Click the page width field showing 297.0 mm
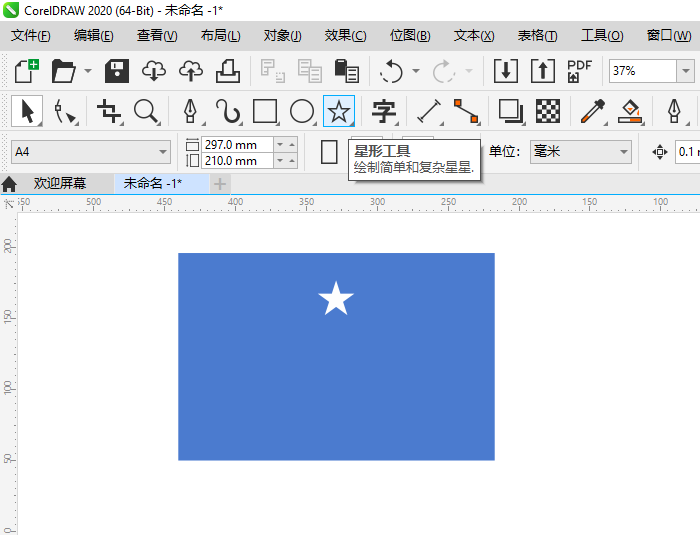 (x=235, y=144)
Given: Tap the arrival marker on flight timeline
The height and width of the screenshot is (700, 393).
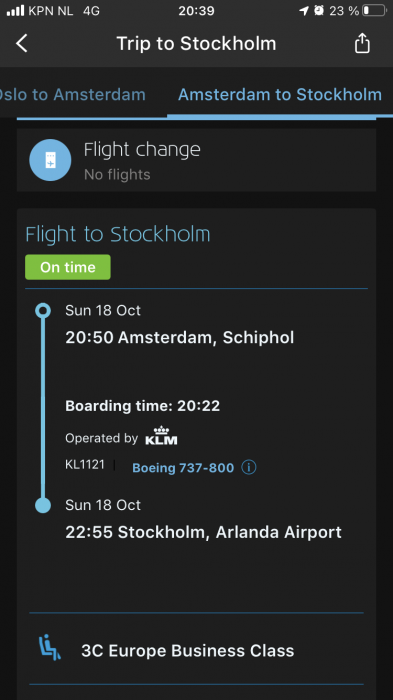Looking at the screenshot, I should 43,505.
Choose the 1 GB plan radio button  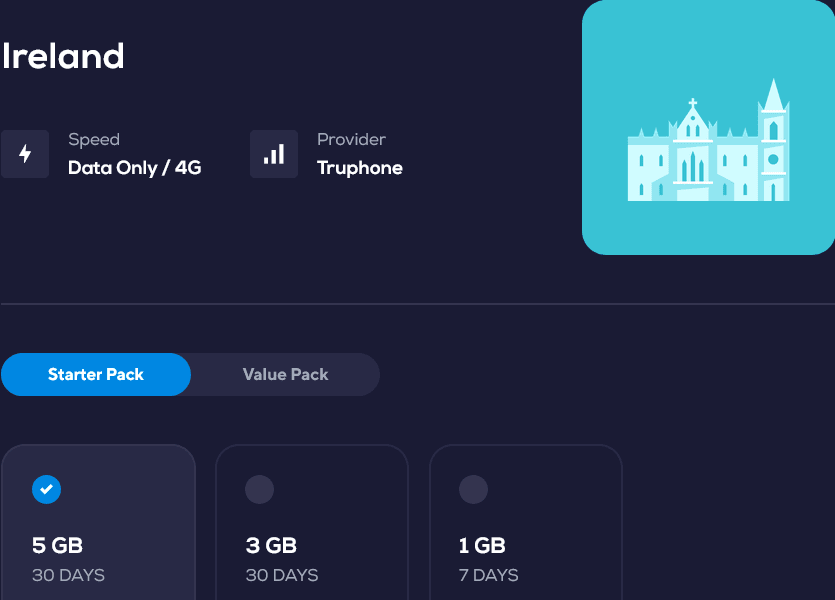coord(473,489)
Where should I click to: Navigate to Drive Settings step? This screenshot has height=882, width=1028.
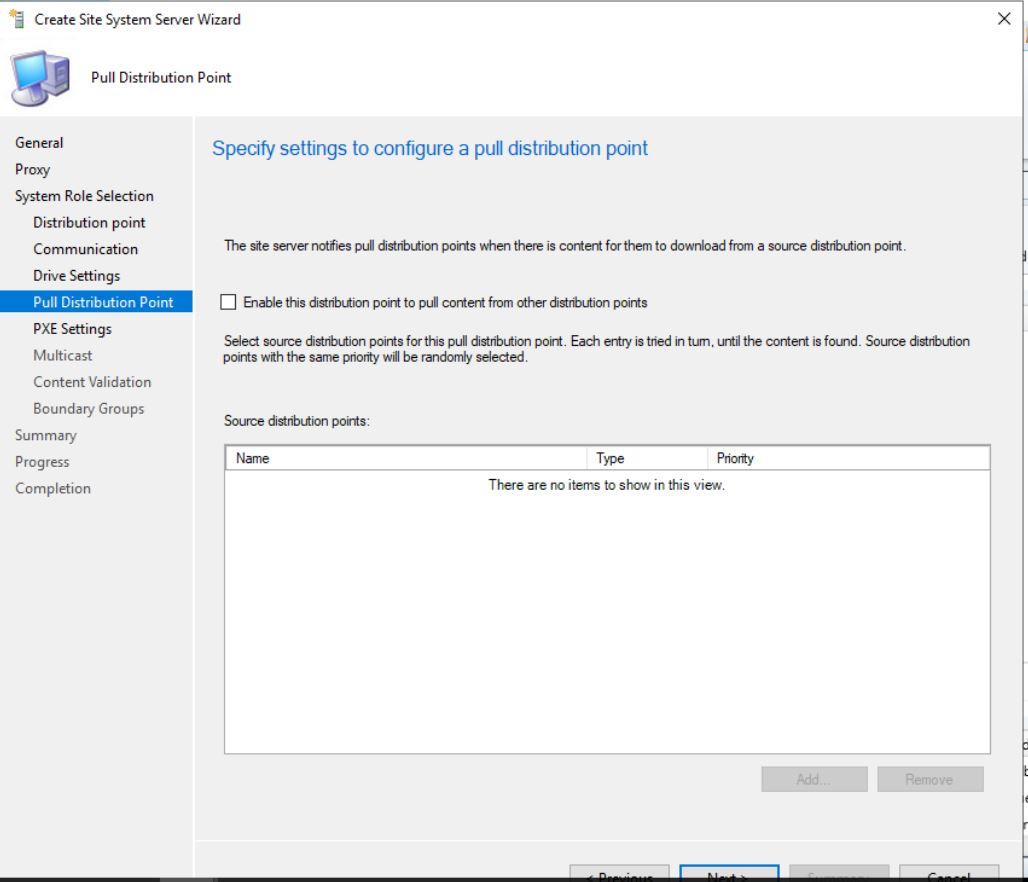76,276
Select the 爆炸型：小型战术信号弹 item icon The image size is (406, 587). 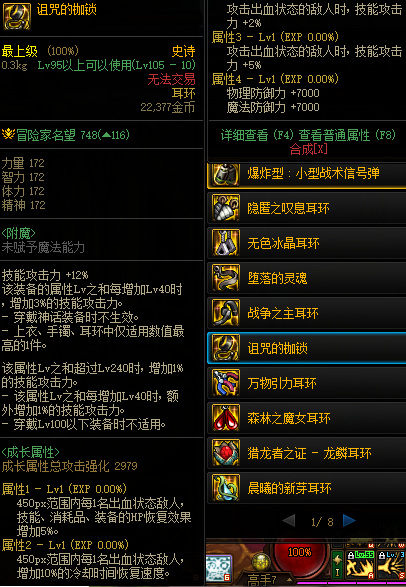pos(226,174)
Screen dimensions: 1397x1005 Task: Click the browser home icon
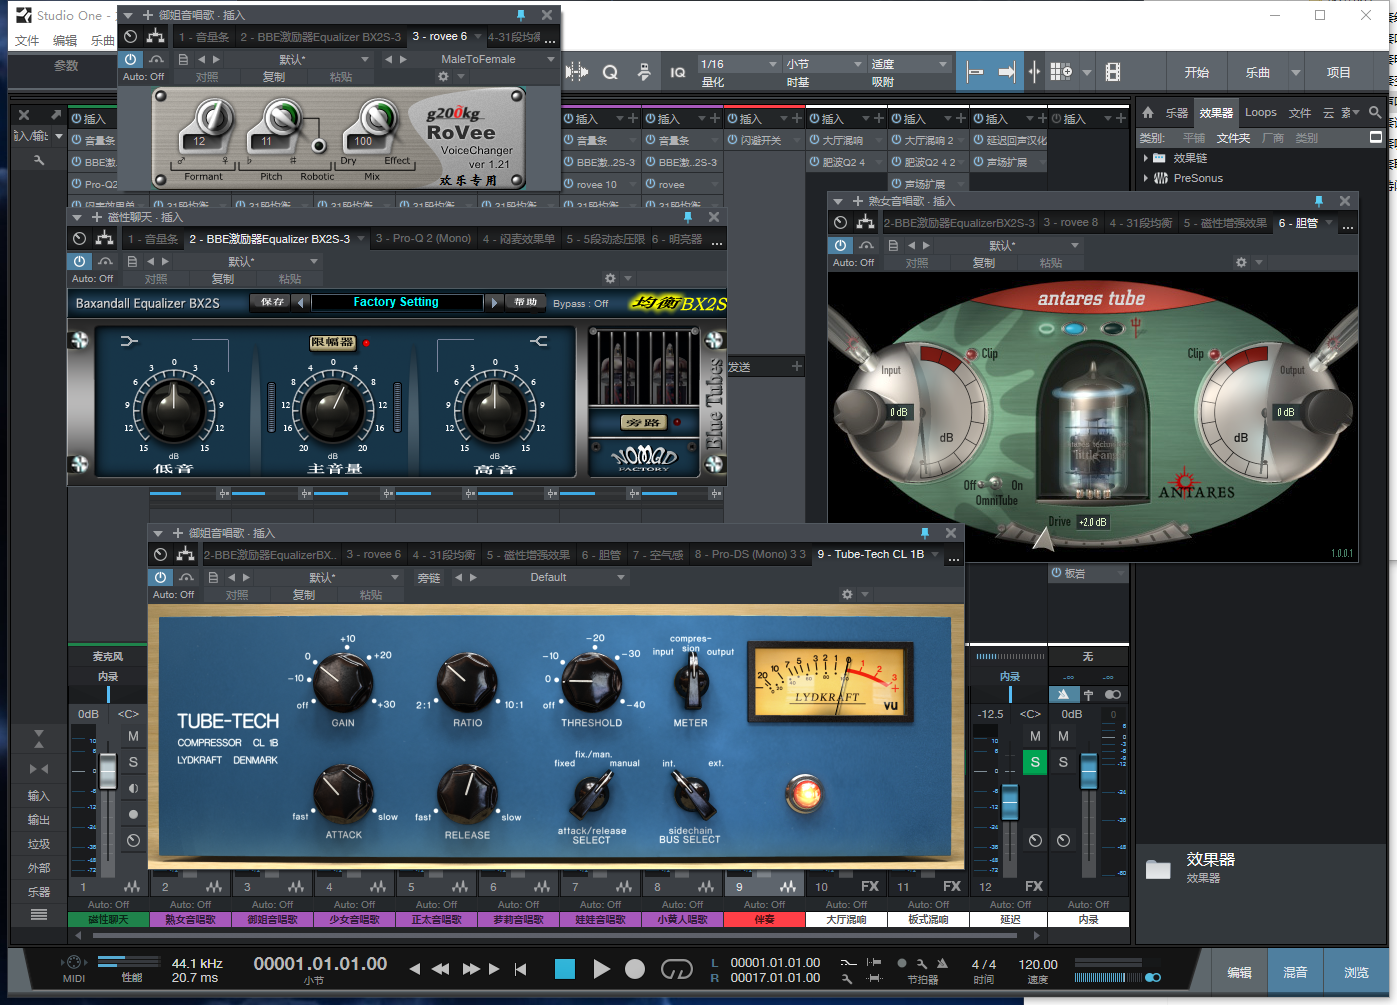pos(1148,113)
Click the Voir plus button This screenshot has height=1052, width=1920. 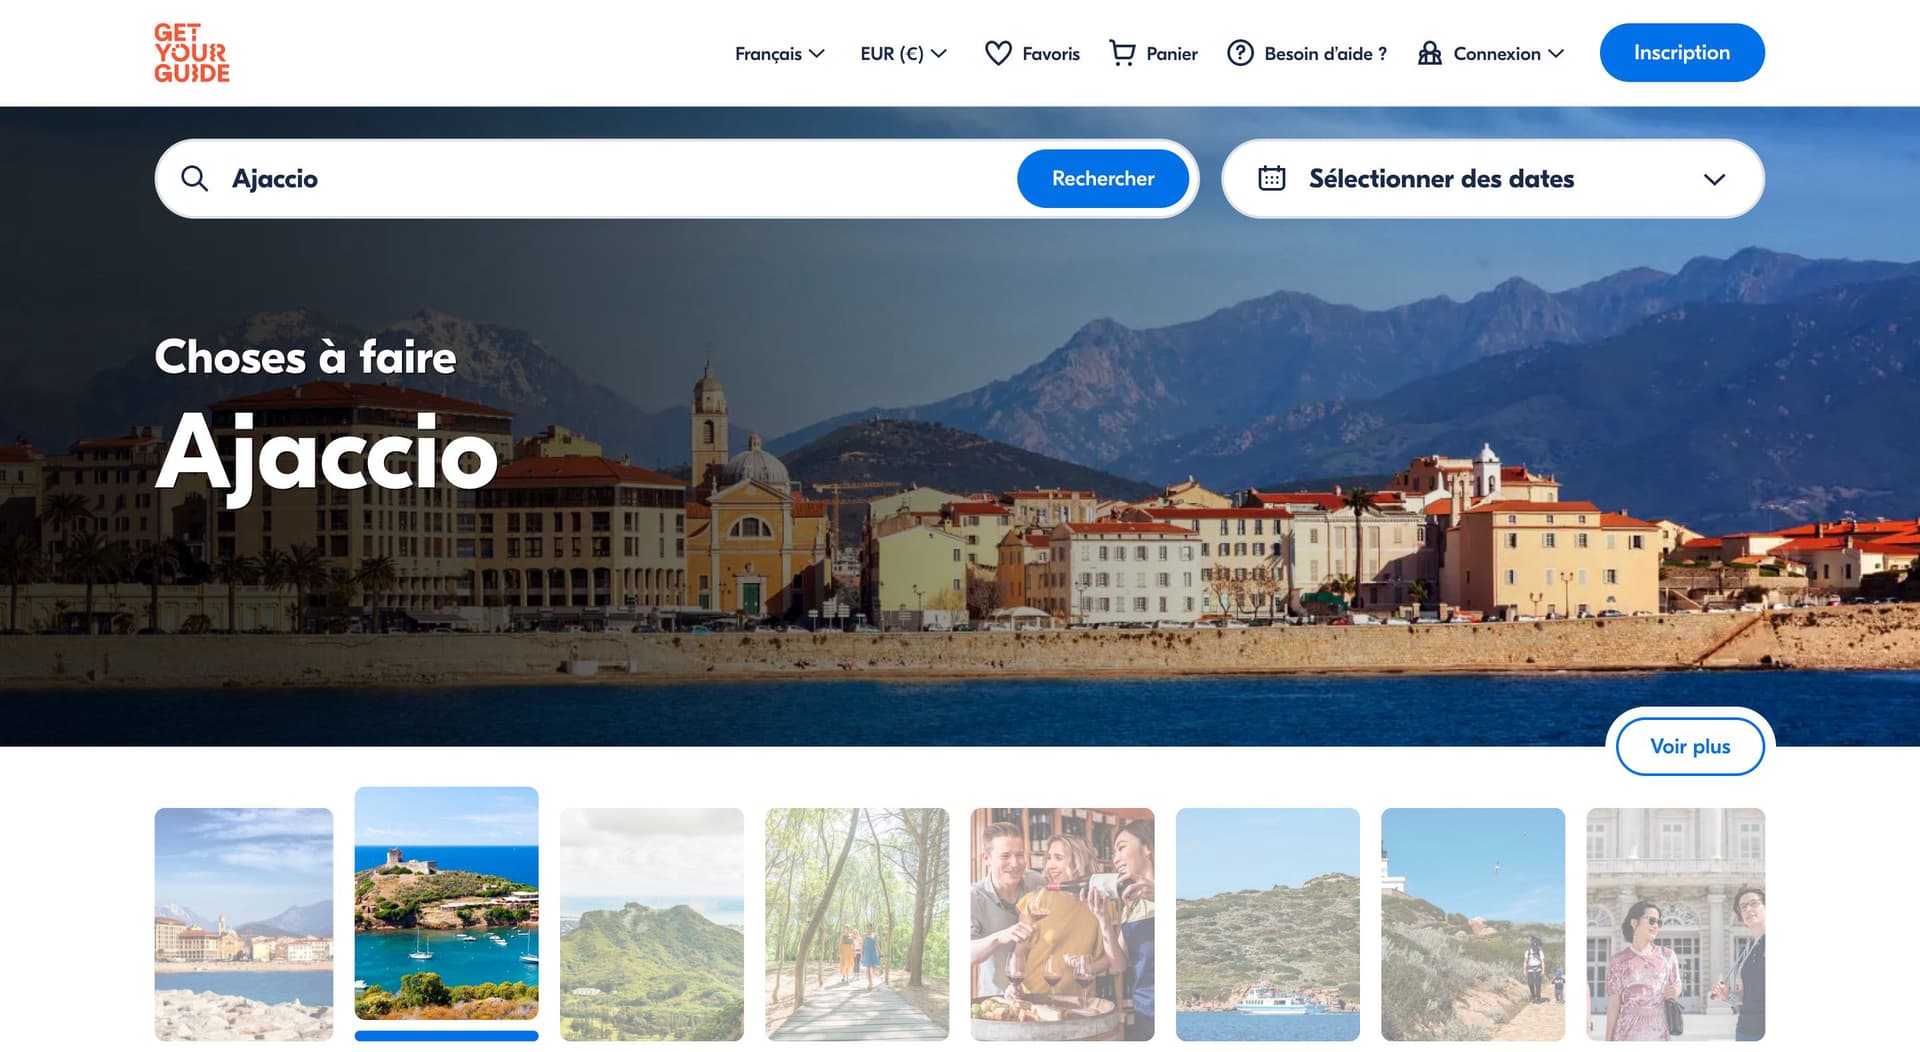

Problem to solve. Would you print, exactly as they appear, the lines from the line with "Screen dimensions: 1397x1005" through the end of the entries above, leaving out the pictures?

Solution to this exercise.
Screen dimensions: 1397x1005 Task: Click the browser home icon
pos(1148,113)
Click the Voir plus button This screenshot has height=1052, width=1920. 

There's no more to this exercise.